Maine-iac
Member
ChuckP said:Larry,
I know that split filter vs. single exposure seems to work better for people. But I haven't been able to explain why. Do you know how to explain what's happening differently when two extreme filter exposures are used instead of one in the middle. Using say the Ilford 3 emulsion multigrade paper. I'm looking for an "Idiot's" guide to explain this to me.
Chuck
I'm neither a chemist nor a sensitometrist; I'm a word person, so I don't know if my explanation would pass muster with those who are much more into the science of it. So take this with the appropriate grain of sodium chloride.
As I understand it, the emulsion of VC paper is really two emulsions: each sensitive to a different color of light. Together, depending on the color of light used in the exposure, they accommodate a range of contrast/density comparable to graded papers.
They work perfectly well with single contrast filters (here the "grades" are the different filters, e.g. 0-5, rather than in the paper. So the color of the light transmitted by a #3 filter (which contains more magenta) will be different from the color of a #1 filter (which contains more yellow). Same with a dichroic head.
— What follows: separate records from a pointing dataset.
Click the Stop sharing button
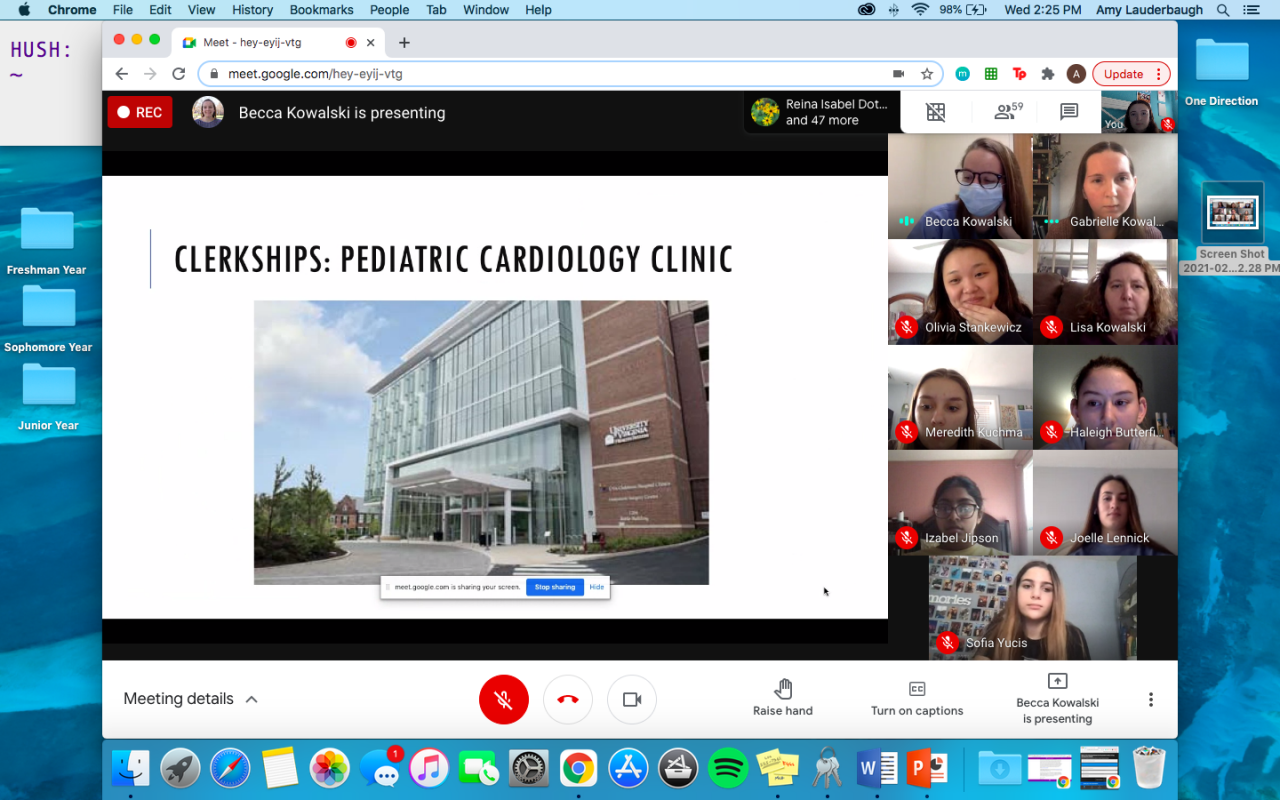 pos(555,587)
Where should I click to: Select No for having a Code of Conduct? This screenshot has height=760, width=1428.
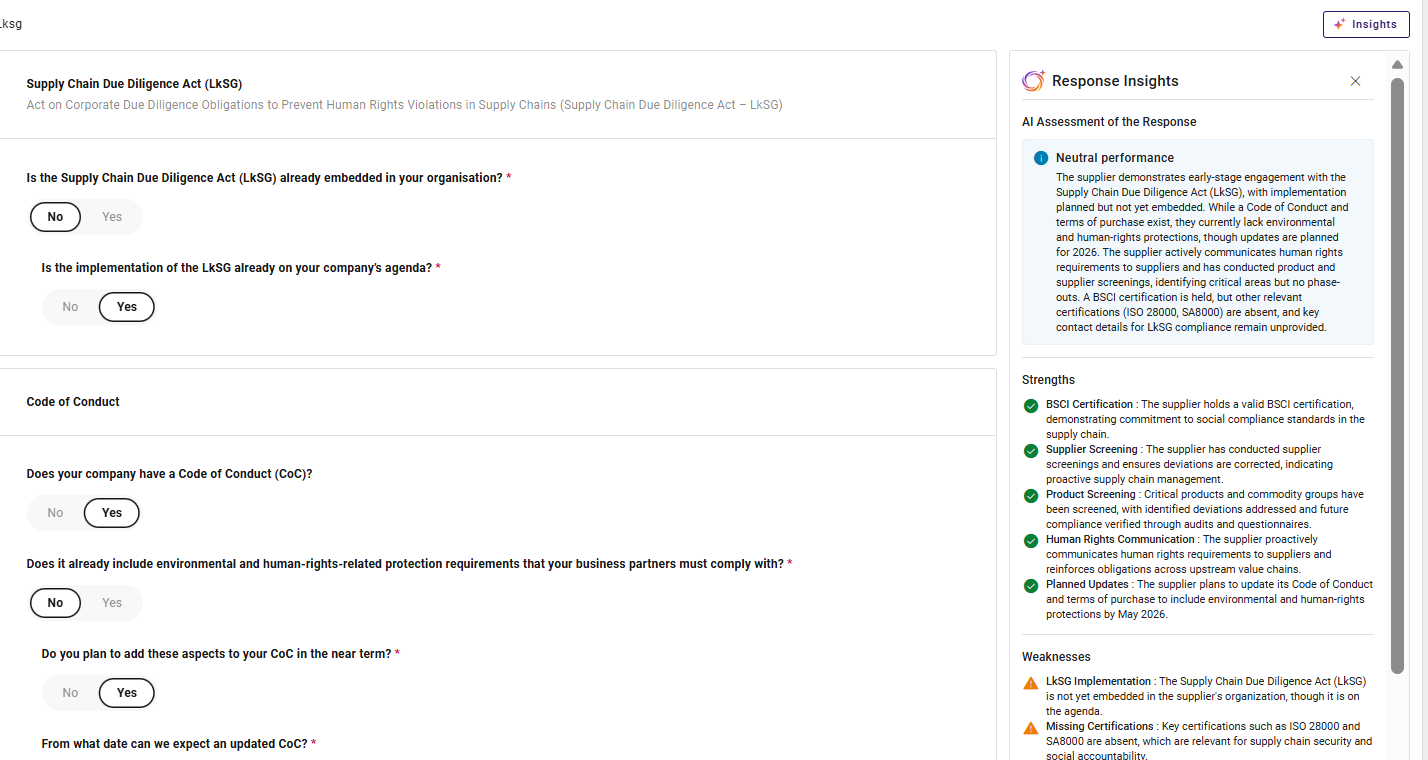(55, 513)
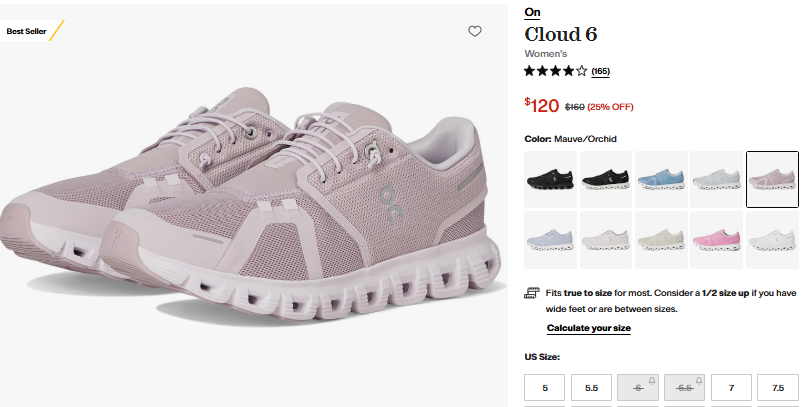Click the bell icon on size 6.5
This screenshot has width=808, height=407.
(x=696, y=380)
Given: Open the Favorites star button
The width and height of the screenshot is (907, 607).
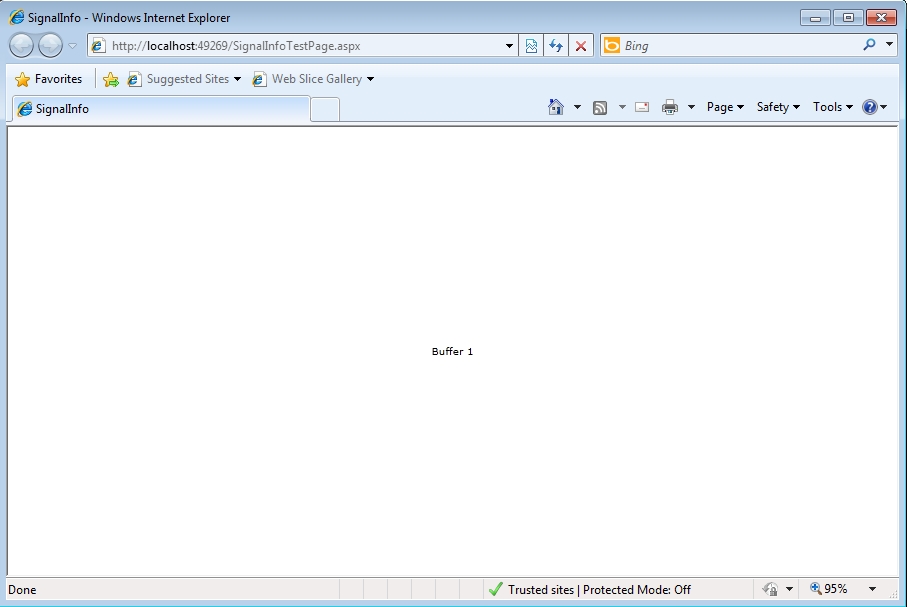Looking at the screenshot, I should pos(49,79).
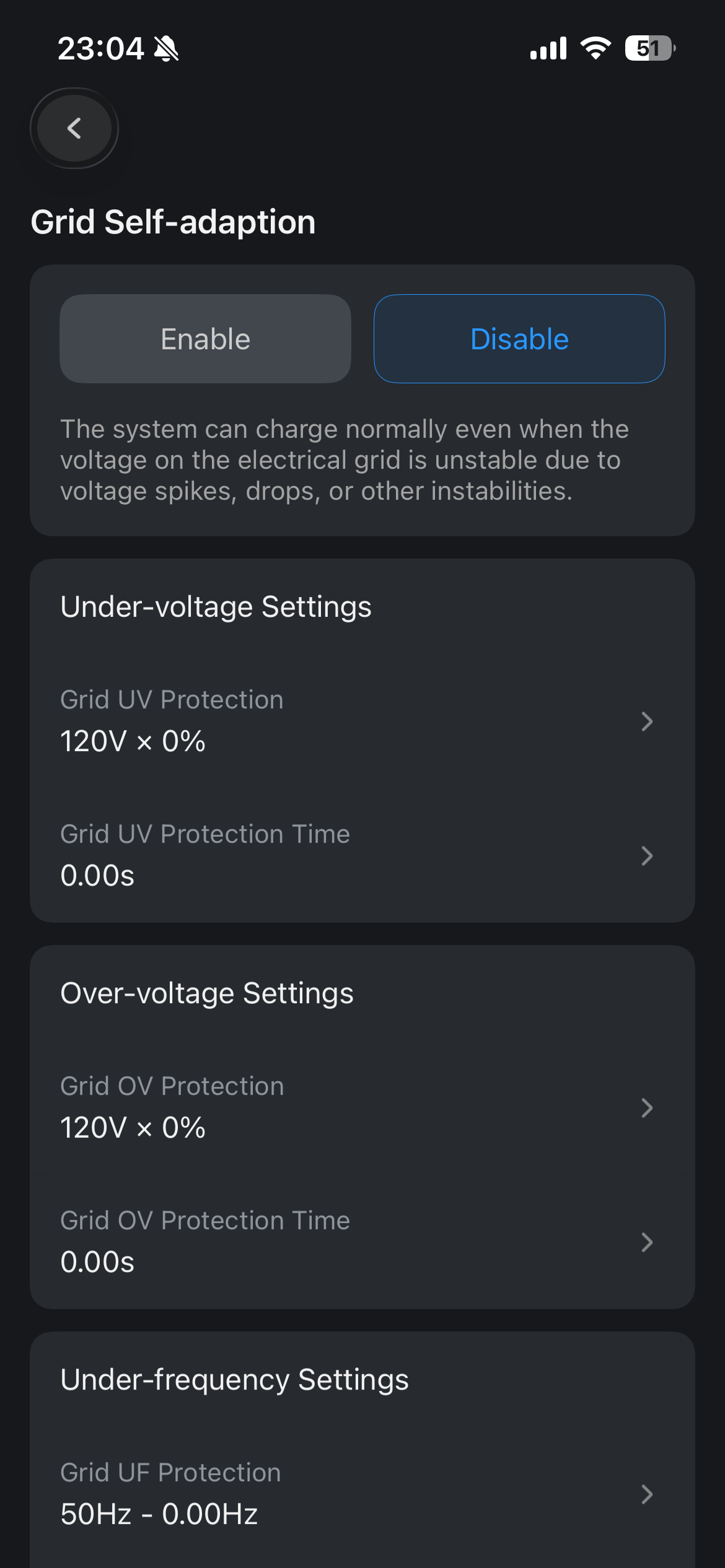This screenshot has width=725, height=1568.
Task: Open Grid UF Protection 50Hz setting
Action: pyautogui.click(x=159, y=1514)
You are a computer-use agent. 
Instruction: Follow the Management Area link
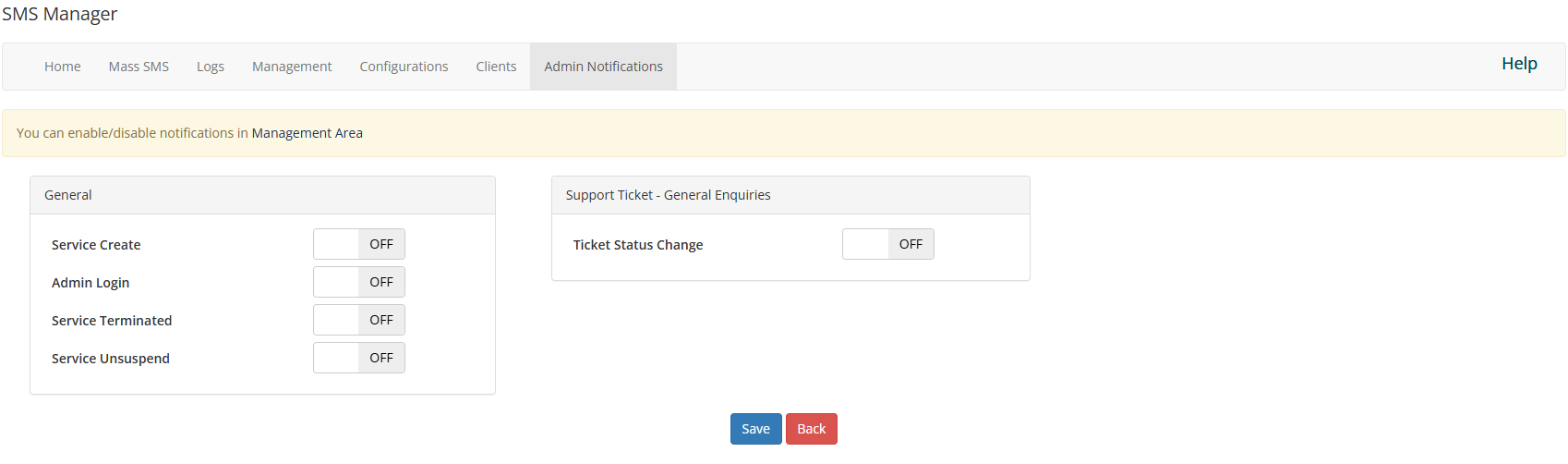coord(308,133)
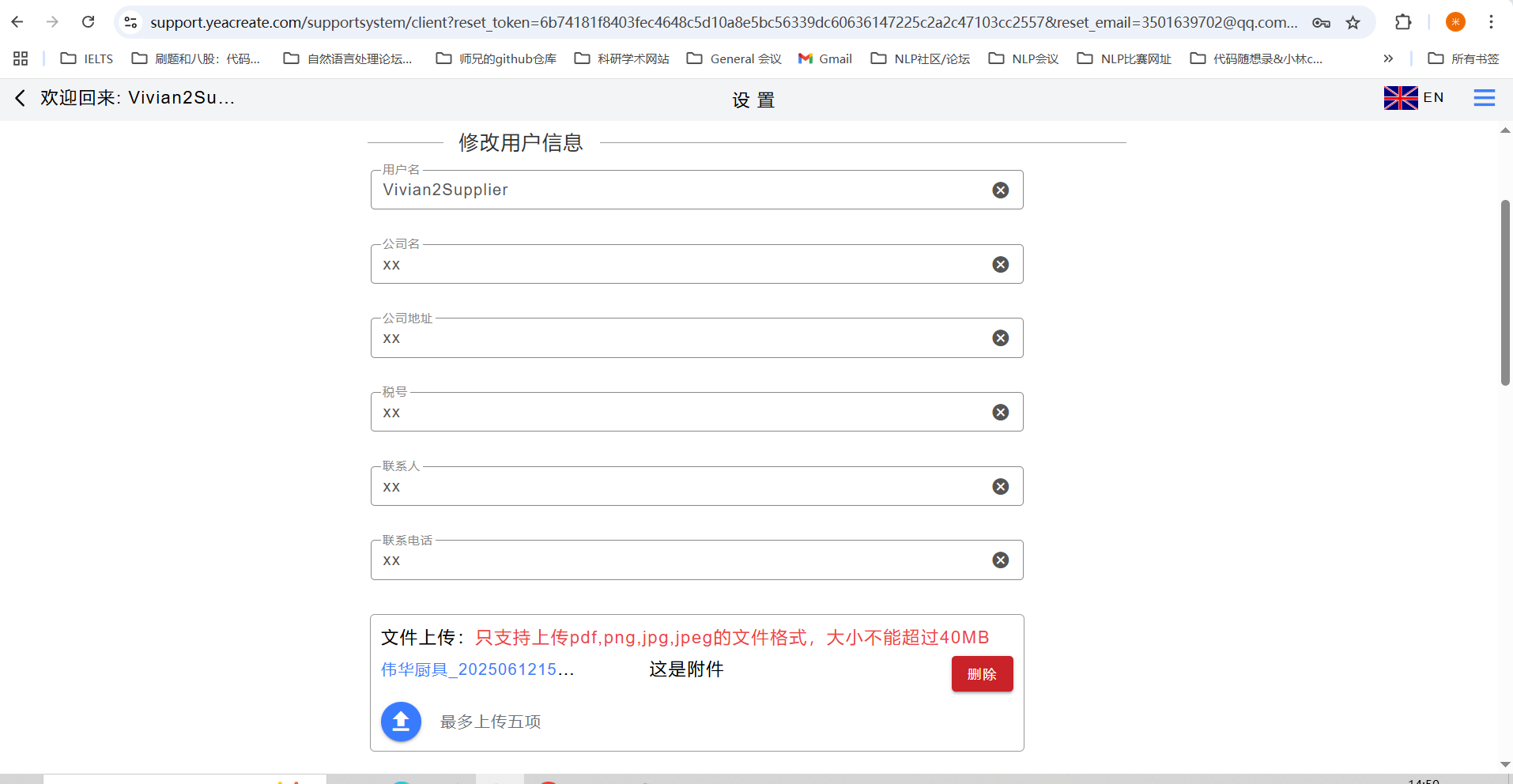The image size is (1513, 784).
Task: Click the back arrow beside the welcome text
Action: coord(21,98)
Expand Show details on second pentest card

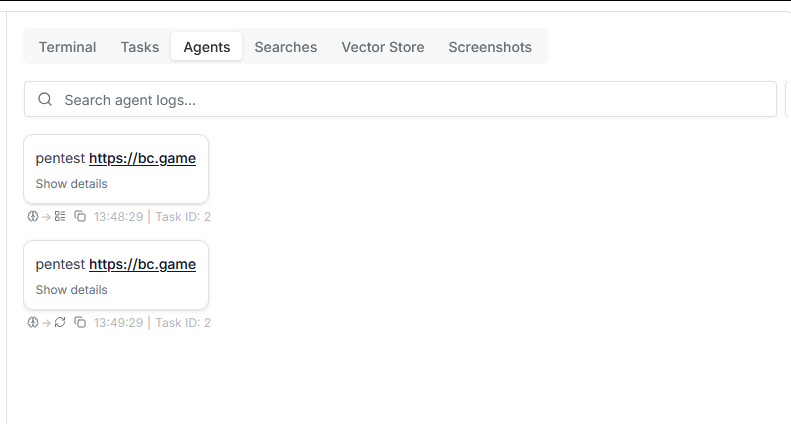(71, 290)
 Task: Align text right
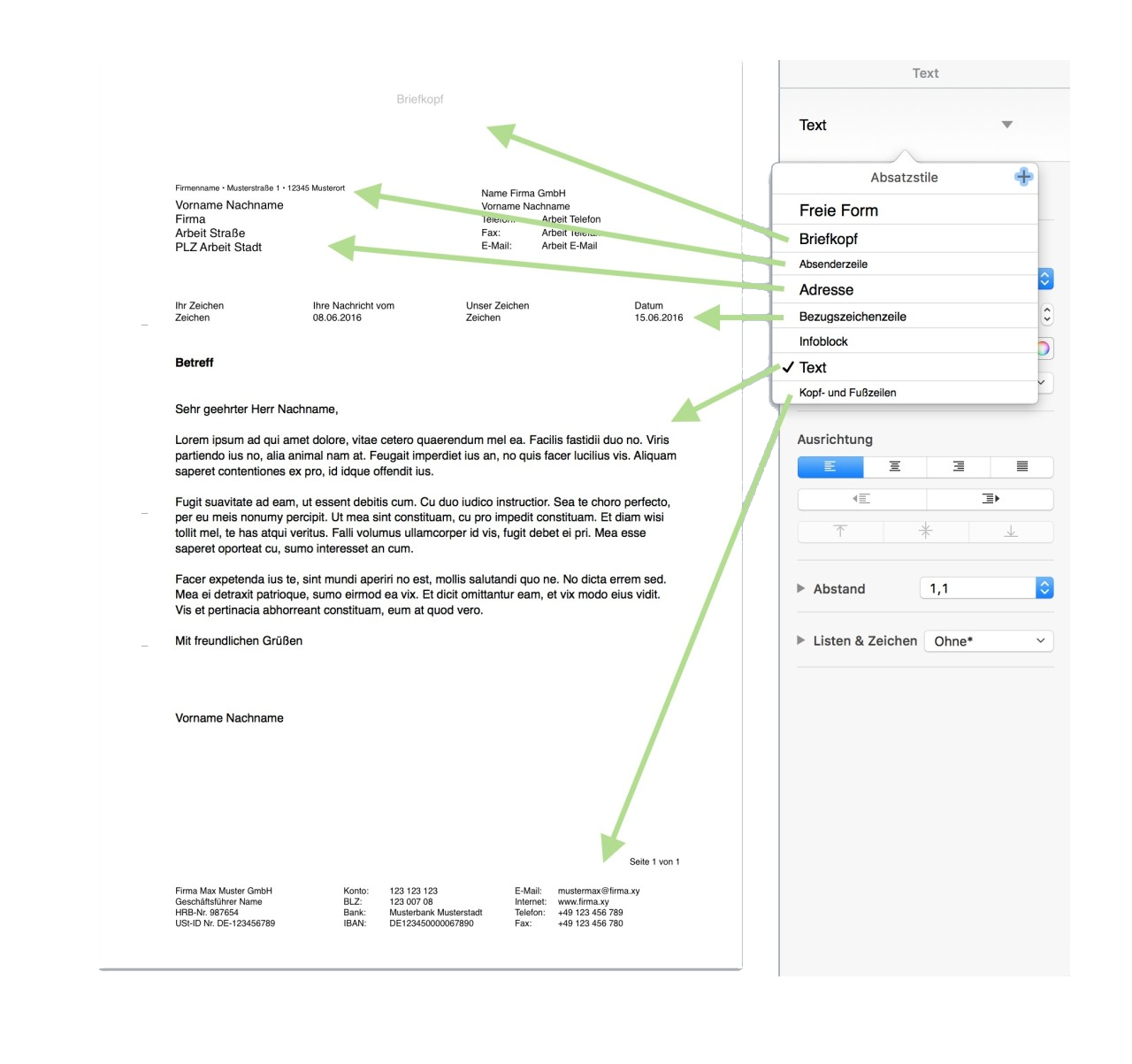pyautogui.click(x=958, y=467)
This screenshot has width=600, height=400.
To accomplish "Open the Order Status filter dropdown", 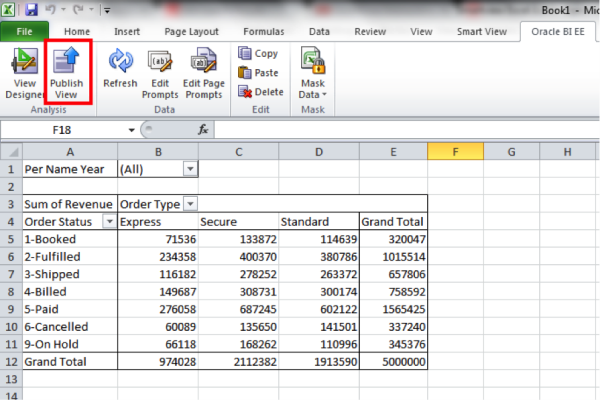I will tap(109, 221).
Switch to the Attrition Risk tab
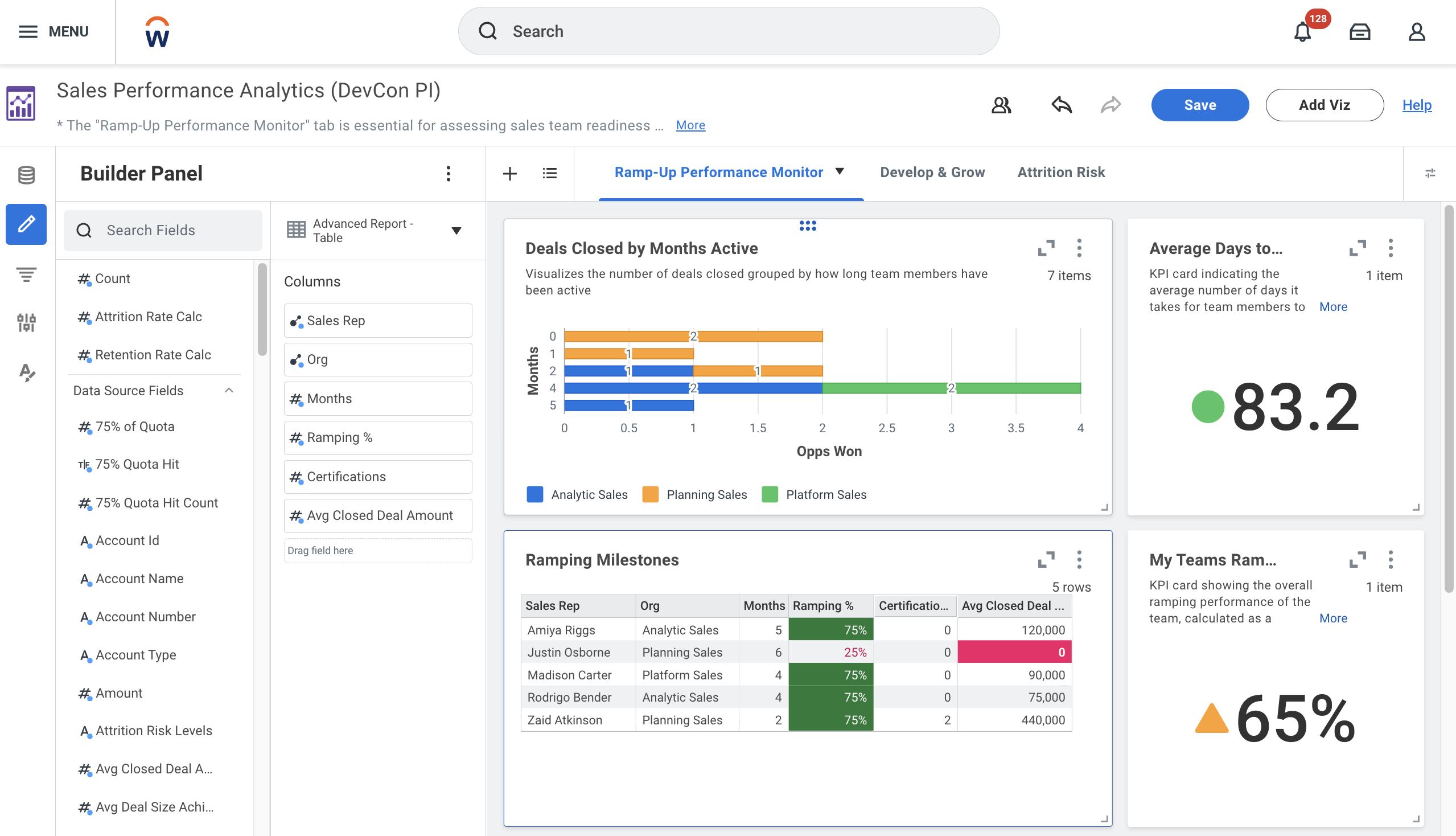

You can dial in, e.g., 30M and 20Y, expose for, say, 14 seconds, and your print will look like whatever comparable graded paper is the equivalent.
You could fine tune your print, after the basic 30M/20Y 14-second exposure, by then giving extra M or extra Y to some parts during burning in.
However, by giving one exposure at full Yellow and one at full M (individual times to be arrived at by stepped test prints of each color (for each brand of paper), you are, in effect (and this is where my explanation probably won't satisfy the sensitometrists among us), calling forth all that the negative permits and all the emulsion will give in response to each of those colors of light. Some negatives, of course, will not have a full range of tones, or be somewhat over or under-exposed, and will not, at the basic exposure, give the fully detailed highlights or fully textured shadows that you want, so you can fine-tune by burning and/or dodging with one color or the other. But you're simply building on a solid base that's already called out everything the negative/paper emulsion/developer will give you.
All I can say is that the first time I tried this and got a near-perfect print on my first try (after the test strips), I nearly fell over. After my initial surprise, and after comparing them with other prints of the same negatives on the same paper, but made with single-color exposures, I could see subtle, but really visible differences in the depth of shadow detail, the delicacy of highlight detail and a kind of luminous quality to the print that wasn't there in the single-color exposures. I think the luminosity of a particular print tone is what is meant by "local contrast." It's not the contrast between different tones, but the micro-contrast within a single tone.
I still occasionally use techniques like bleaching local areas, but this is either a purely aesthetic decision or due to a troublesome negative that I under-exposed or over-developed or something. It's amazing how many fewer heroic measures are necessary to get a fine print with the split-filter/divided development technique.
So there you have my non-scientific explanation. Hope it helps, but don't worry too much about the theory; just experiment and enjoy.